Я опускаю голову. Она права, я хорошо это понимаю. Я стараюсь объяснить:
— Ладно, я неправильно начал… Я вам объясню. Я хотел показать типа, который живет женщинами и для женщин, если вам понятно. Не Дон Жуан, не Казанова, нет, вовсе нет. Что-то вроде сексуально озабоченного, но не только. Конечно, не без секса, без него любви нет, но секс без любви, гм… Мой парень скорее озабочен любовью. Он любит женщину как таковую. Он любит ее во всех женщинах, даже в тех, кого он никогда не видел, он любит ее очень сильно, и для него женщина — это все: душа, ум, сердце, секс. Все связано, понимаете, или, точнее, составляет одно целое. Например, он читает что-то о мадам Кюри, и он тем больше будет восхищаться огромным умом и упорством мадам Кюри, чем больше он будет уверен в совершенстве ее благоухающих женских прелестей…

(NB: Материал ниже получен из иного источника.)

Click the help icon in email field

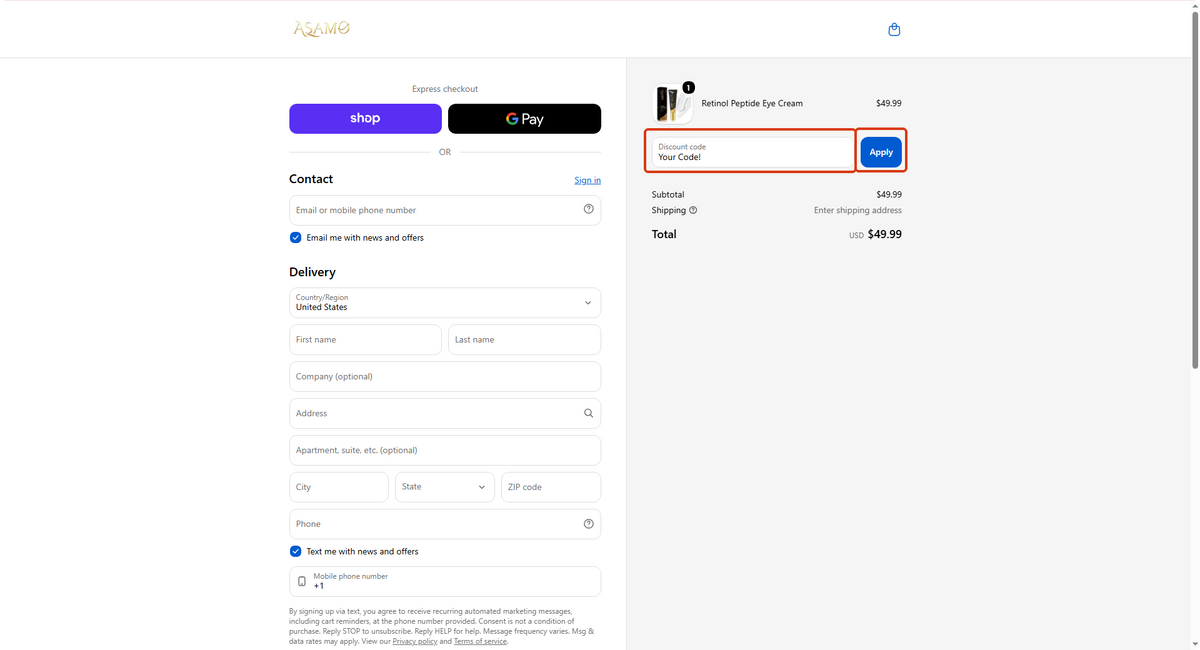[x=588, y=210]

Я вдруг осознаю то, что сказал. И бормочу:
— Прошу прощения. Я позволил себе увлечься.
Она улыбается, спрятавшись за своими иллюминаторами. Может, ее губы дрожат. Может быть. Она говорит немного охрипшим голосом:
— Вы пытаетесь вывести на сцену персонаж, который вам очень близок, не правда ли? Уж не изображаете ли вы самого себя?
— Ну…
— В таком случае вы рискуете провалиться. Из-за того, что вы пишете о себе самом, вам будет очень трудно выстроить это сложное сооружение, требующее точности, которое называется театральной пьесой. Не считайте публику своим психоаналитиком.
— Но я не могу писать о другом! Этот сюжет переполняет меня, преследует, я уверен, что множество людей узнают здесь себя, потому что они такие же, как я, но не осмеливаются в этом признаться…
— Если они такие же, как вы, они об этом очень даже громко заявляют! И способом, прямо скажем, очень опасным для наивных душ.
Она бросает взгляд на свои часы.
— Мне надо бежать. С критикой покончено. Теперь комплименты. Стиль ваш более чем интересен. Чувство языка, сейчас очень редко встречающееся, а также ясность выражения, стройность фразы, ритм… Короче, красота. Этим нельзя пренебречь. Ладно, мне действительно надо уходить. Продолжим разговор об этом завтра. Может быть, у меня будет кое-что вам предложить.
Этой ночью я был в таком приподнятом настроении, что ничего не сказал Женевьеве, когда огромный пушистый кот — я думаю, ангорский, — ускользнув от ее бдительности, пробрался ко мне и свернулся, прижавшись к моей щеке, мурлыкая, как турбинный двигатель. Я купил вишневый пирог, его легче всего донести, его кладут в плоскую коробку, как пиццу, я не выношу, когда мне приходится тащить пирамиды бумаги с бантиком наверху, которые считается обязательным сооружать вокруг тортов, — хоть сейчас иди поздравляй с именинами тетю Жюли, в общем, вы понимаете.
Вишневый пирог и еще бутылка какого-то игристого вина — для того, чтобы отпраздновать мою радость. Я не сказал Женевьеве, чему рад, а она ничего не спросила, она тоже была рада, наверное из солидарности. И мы съели пирог и выпили вино.